Bringing together guests from several aspects of music making, Process lived up to its billing as 'a summit for creative thinkers, educators and music makers'. The brainchild of popular hip-hop and afrobeats artist/producer, Juls (under the banner of Signatures, the magazine he co-founded with his brother Jason), the event took place at the imaginatively-designed new offices of advertising and talent agency, BBnZ on 24th and 25th January.

Across both days, the thirty or so young musicians, DJs, and producers who responded to the event’s social media campaign were given the chance to network and gather insights from an array of names they look up to alongside others they may not have known before the event, but who they will find hard to forget thereafter. Artists, radio presenters, DJs, producers, and promoters were all put to work across a range of workshops, presentations, practice sessions and panels.

The main features of the first day included a ‘Young Boss’ roundtable discussion between Juls, YFM presenter Official Kwame and the artist, C Real.

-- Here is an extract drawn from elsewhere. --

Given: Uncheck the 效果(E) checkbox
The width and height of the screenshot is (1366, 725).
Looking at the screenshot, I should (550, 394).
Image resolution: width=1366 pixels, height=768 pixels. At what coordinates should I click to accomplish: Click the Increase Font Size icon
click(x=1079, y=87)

There was one of several ‘live deconstructions’ in which the producers Rvdical and Mike Millz built beats from scratch in under half an hour; and conversations between Juls, fellow artist/producer Jayso, the artists M.anifest and Adomaa, and Benewaa Boateng of definitive young Ghanaian music blog, Harmattan Rain.

On the second day, Juls went head-to-head with producer of the moment, Kuvie, both emerging with formidable beats over which musicians sang and rhymed. There was a live recording of the ever-popular AccraWeDey podcast, and a later talk on the future of African music.

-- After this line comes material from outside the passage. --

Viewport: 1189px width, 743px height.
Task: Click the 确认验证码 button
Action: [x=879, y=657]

However, the liveliest discussion was easily the ‘Girl Power’ talk, featuring artists Ria Boss and Adomaa, alongside radio presenter Vanessa Gyan and the promoter Irene Donati. Hosted by YFM’s Akosua Hanson, it generated vibrant audience debate over sexism in the industry (and the country as a whole) pressure placed on female performers to be sexier (and the criticism they face when they oblige) and whether male rappers can respond to disses from their female peers.

A successful event, it marks an interesting progression for Juls into music education. There are already talks of a follow-up retreat in October with less talk and more of a focus on the craft of making music.

Image: Steve Morris M.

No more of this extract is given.